On Feb. 26, 2013, the Houston Chronicle ran this headline: “Today’s the day: Democrats Launch ‘Battleground Texas’ project to end GOP dominance.”
Headed by revered Obama campaign alumni, the organization began promising donors it would turn Texas purple by registering voters, tapping into the growing Hispanic population, appealing to women and driving up turnout.
But two years in, the group has fallen completely flat. And with 2016 approaching, Democrats willing to invest in the group again deserve to lose their money.
It spent its initial months claiming Texas wasn’t as Republican as it seemed, generating favorable headlines by jazzing up the local media with untested theories. By late June of 2013, Battleground had caught its first “break”: state Sen. Wendy Davis’ speech on the Senate floor opposing abortion restrictions. Battleground now had a candidate to carry the torch, and it only took the group a little more than a month to start the “We Want Wendy” campaign.

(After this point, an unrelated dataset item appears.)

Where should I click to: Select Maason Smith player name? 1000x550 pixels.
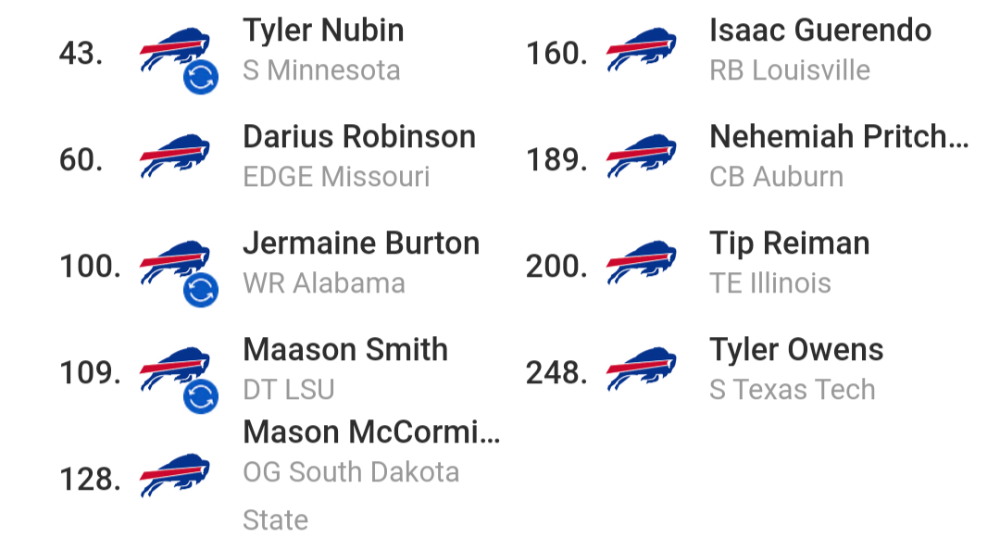point(345,350)
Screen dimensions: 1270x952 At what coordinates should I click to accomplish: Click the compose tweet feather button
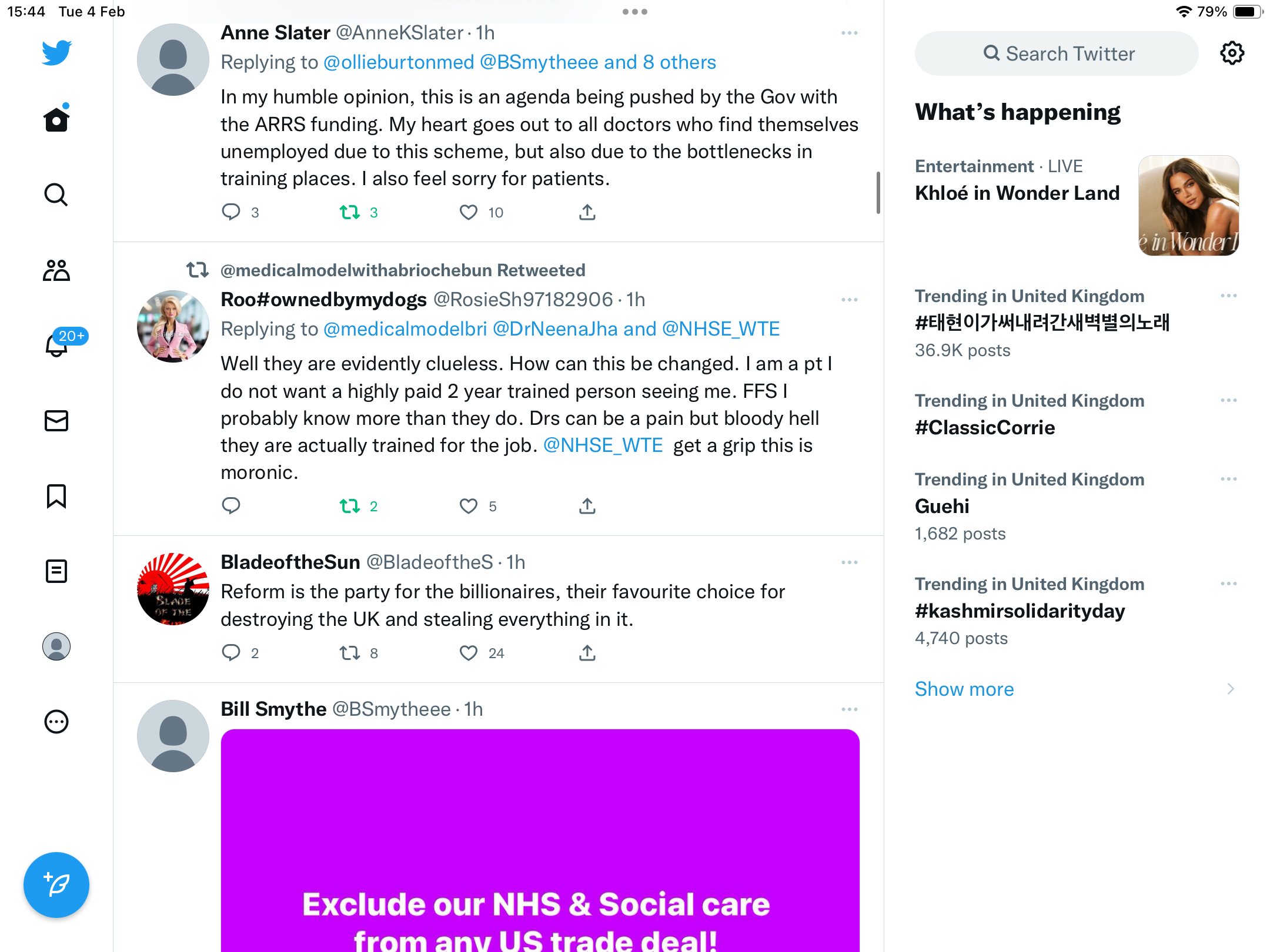pos(56,885)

This should have been the first sign of concern for anyone hopping on the Battleground train. Their hand-picked candidate had made her name by opposing restrictions on abortions after five months, and Battleground seemed to think this wouldn’t be an issue in a deep red, socially conservative state. Battleground also had over a month to vet Davis — plenty of time to research her mountain of ethical problems and her tendency to employ scorched-earth political tactics, which would later come back to haunt her.
But Battleground and Davis plunged full steam ahead, and as they began their joint operation, they quickly began to feed the narrative that they were well on their way to turning Texas blue. A year in, Battleground had “mobilized nearly 12,000 active volunteers working across the state” and “recruited more than 5,700 volunteers to be deputized by their counties to register voters,” the group boasted.
The first test for Battleground came on March 4, 2014, in the Texas primary. Despite months of bragging about engagement, Davis actually performed worse in five heavily Hispanic South Texas counties than Bill White did in 2010. She ended up losing more than 20 counties to an unknown and unfunded candidate. Even more embarrassing was the fact that of newly registered voters, more than 70 percent chose to vote in the Republican primary rather than in the Democratic primary.
But Battleground and the media weren’t about to throw in the towel. The group continued to cite stats like 2 million people contacted and 22,000 volunteers identified, with the Davis campaign its biggest investment.
As the election neared, Battleground touted that voter registration in Texas’ five largest counties — the typically blue Harris, Dallas, Tarrant, Bexar and Travis — increased by 2 percent. But that figure didn’t even keep pace with population growth in those counties. The Greg Abbott campaign, meanwhile, was seeing large increases in voter registration in big Republican counties like Collin (14.3 percent), Fort Bend (17.5 percent) and Williamson (14.2 percent).
Then, in late October, the data wizards at Battleground issued a memo boasting that early voter turnout in Texas was up 36 percent. The claim, however, was based on faulty data from 2010, and the group was forced to correct its numbers.
So what did Battleground’s supporters ultimately get in return for their millions of dollars in donations? A shellacking. Republicans picked up a handful of new seats in the state Legislature (including Davis’ old Senate seat); Greg Abbott won 10 counties that went for White in 2010, including Bexar and Harris; Republicans flipped a congressional seat; and Abbott beat Davis by 20 points. When you dig deeper into the numbers, it gets worse for Battleground: Exit polls showed that Abbott received 44 percent of the Hispanic vote, compared with 38 percent for Rick Perry in 2010. Abbott also won 52 percent of the female vote, compared with Davis’ 47 percent.
If these are the results Battleground Texas delivers, it can stay as long as it wants.
Battleground’s founder did take a brief hiatus from Texas after the election — not to regroup but to “assist” in the Israeli effort to oust Prime Minister Benjamin Netanyahu. He didn’t need to travel 7,000 miles to rediscover that he is just as bad at winning elections in Israel as he is in Texas.
The bottom line is this: Apps and big data can be useful tools in elections, but when you’re selling a flawed product, no amount of spin will convince voters otherwise.
Back in Texas, Battleground is trying to revive its mission, and apparently the new game plan is the same as the old. As Texas Monthly reported in February, Battleground recently met with about 80 donors to highlight its “progress” in the last election by recycling the same old stats: nearly 100,000 newly registered voters, about 35,000 new volunteers, 1.4 million voter contacts.
Sound familiar? Battleground can keep calling and knocking all it wants. Republicans will keep answering.